**Task item**
Show all lines from the data that include the word "agent".
Exercise input START
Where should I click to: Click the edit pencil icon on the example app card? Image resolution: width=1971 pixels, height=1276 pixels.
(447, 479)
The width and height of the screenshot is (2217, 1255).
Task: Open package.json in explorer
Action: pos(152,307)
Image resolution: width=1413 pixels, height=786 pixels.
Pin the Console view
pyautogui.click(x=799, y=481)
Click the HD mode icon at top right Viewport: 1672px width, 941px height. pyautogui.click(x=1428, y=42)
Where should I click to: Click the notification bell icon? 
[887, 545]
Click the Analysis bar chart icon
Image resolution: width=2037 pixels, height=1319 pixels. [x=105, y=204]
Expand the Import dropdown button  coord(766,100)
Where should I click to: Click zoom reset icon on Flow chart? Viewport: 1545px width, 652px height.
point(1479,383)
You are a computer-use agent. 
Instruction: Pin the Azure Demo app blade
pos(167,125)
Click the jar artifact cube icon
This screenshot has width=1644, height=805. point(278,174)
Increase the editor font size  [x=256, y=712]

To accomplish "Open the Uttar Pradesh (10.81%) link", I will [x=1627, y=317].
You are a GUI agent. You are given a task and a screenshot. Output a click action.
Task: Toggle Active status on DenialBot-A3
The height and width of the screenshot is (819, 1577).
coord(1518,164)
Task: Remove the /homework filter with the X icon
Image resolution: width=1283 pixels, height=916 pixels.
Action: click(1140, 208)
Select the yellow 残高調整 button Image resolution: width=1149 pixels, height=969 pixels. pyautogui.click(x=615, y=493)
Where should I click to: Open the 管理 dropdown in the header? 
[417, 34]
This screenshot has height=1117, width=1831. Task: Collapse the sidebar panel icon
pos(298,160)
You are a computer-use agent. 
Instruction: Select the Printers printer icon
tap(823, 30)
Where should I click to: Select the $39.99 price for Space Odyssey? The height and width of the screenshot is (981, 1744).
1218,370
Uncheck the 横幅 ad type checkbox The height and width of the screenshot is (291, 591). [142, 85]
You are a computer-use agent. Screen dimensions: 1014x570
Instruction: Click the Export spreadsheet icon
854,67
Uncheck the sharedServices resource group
Exercise input END
**Response to the exercise**
You are a computer-use agent. 
You are a GUI agent. You are given a task and a screenshot. Output a click action.
You are a computer-use agent. 
You are a computer-use agent. Screen dimensions: 1014x570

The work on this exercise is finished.